(Records from a data source)
##########

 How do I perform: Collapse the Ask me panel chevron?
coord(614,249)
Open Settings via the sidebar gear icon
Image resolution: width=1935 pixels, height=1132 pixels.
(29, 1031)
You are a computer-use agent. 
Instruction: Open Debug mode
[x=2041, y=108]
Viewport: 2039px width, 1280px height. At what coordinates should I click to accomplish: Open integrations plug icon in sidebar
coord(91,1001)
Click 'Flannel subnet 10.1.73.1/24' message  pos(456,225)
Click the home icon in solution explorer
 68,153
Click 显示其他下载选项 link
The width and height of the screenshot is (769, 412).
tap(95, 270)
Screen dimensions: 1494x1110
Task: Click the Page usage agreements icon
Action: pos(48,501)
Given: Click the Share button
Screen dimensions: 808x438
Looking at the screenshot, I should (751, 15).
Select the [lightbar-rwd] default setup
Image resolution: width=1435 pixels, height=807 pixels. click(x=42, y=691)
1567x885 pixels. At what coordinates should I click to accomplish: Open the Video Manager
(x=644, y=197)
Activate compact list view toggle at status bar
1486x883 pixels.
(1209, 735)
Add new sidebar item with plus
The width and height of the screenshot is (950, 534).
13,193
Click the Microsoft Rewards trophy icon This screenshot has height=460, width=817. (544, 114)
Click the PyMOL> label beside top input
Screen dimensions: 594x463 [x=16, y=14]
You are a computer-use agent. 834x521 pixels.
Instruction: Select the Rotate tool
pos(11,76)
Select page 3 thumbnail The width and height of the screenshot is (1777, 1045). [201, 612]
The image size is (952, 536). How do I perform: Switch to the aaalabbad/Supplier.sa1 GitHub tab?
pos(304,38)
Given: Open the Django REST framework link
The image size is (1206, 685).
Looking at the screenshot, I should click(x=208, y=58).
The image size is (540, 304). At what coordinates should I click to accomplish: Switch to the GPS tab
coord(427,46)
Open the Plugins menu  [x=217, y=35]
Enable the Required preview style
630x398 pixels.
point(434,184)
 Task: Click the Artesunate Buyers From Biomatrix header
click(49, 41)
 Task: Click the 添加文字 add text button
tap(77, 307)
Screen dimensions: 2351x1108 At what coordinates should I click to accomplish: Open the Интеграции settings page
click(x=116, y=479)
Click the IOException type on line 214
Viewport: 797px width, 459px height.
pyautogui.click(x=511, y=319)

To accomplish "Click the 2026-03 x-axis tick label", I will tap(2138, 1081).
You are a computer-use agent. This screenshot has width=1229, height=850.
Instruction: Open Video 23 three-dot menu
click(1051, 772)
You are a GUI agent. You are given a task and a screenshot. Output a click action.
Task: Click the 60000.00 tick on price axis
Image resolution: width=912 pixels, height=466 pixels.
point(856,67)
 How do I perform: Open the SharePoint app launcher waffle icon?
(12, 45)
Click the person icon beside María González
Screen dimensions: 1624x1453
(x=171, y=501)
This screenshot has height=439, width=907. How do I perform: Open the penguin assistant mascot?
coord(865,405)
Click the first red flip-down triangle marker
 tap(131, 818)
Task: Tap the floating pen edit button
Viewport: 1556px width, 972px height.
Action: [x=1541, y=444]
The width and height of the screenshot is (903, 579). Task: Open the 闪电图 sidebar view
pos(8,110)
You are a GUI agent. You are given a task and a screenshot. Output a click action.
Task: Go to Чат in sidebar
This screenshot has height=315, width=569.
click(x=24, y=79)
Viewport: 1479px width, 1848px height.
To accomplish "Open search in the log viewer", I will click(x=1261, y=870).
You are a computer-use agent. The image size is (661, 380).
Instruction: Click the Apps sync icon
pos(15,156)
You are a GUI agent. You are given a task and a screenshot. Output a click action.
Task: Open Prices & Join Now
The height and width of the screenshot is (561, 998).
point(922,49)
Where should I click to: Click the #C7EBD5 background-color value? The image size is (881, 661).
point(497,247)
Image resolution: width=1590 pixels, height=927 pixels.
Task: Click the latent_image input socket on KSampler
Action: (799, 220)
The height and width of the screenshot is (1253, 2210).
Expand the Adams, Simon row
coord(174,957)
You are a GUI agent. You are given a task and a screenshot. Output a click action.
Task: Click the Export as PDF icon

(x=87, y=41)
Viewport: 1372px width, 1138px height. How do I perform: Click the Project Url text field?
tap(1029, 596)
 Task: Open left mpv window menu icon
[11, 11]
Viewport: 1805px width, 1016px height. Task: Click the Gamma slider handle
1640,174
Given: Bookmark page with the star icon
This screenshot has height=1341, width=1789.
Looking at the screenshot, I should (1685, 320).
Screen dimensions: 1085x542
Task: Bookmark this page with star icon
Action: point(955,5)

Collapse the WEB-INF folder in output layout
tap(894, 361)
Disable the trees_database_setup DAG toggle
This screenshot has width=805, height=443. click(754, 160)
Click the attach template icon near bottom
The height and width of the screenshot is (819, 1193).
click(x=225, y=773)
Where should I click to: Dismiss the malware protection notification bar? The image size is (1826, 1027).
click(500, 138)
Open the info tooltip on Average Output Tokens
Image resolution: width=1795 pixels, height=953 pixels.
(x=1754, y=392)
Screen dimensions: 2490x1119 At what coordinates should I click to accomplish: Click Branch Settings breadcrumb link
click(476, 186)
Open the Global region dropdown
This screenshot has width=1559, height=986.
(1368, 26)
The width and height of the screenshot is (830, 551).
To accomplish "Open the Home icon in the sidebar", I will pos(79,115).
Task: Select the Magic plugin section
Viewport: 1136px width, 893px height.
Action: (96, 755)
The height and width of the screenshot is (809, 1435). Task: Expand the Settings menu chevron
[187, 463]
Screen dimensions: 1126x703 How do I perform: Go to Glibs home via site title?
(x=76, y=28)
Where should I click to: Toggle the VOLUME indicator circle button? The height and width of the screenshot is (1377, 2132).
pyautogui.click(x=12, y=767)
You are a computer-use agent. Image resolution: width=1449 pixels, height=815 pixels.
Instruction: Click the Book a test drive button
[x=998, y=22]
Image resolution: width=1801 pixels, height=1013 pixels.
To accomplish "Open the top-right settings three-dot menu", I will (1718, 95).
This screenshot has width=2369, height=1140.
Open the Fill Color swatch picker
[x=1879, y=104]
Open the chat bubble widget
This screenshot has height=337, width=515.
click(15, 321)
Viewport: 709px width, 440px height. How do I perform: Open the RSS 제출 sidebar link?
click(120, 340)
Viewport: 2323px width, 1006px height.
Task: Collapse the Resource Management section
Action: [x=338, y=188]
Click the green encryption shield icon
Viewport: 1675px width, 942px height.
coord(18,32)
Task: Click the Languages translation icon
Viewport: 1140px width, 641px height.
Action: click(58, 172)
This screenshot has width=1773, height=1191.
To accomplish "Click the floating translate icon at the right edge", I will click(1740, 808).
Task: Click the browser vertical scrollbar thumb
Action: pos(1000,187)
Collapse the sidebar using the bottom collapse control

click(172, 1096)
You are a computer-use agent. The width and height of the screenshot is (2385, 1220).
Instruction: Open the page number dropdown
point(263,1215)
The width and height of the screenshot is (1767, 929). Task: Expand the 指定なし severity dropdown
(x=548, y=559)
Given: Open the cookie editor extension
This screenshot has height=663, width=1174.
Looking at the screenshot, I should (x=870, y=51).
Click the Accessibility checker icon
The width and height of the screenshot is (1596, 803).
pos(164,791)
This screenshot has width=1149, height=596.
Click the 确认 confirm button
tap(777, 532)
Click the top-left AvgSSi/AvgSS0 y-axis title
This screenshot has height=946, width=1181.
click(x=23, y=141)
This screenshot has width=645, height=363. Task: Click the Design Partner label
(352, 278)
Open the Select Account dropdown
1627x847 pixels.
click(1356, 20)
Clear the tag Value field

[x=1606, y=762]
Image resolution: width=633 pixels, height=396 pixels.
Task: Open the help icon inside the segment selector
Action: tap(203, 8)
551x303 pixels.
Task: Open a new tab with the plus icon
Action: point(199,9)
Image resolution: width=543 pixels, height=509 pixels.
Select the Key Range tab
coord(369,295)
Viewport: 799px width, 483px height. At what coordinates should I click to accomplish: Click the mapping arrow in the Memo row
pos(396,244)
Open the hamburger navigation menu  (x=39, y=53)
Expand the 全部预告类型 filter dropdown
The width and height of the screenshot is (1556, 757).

##########

Exercise objective
Lines with the word "computer" in them are the answer; report each one from the data.

Answer below
You are a computer-use agent. 
You are a computer-use agent. 834x521 pixels.
You are a computer-use agent. This screenshot has width=1229, height=850.
You are a computer-use agent. The image size is (661, 380).
You are a computer-use agent. Image resolution: width=1449 pixels, height=815 pixels.
You are a computer-use agent. The width and height of the screenshot is (2385, 1220).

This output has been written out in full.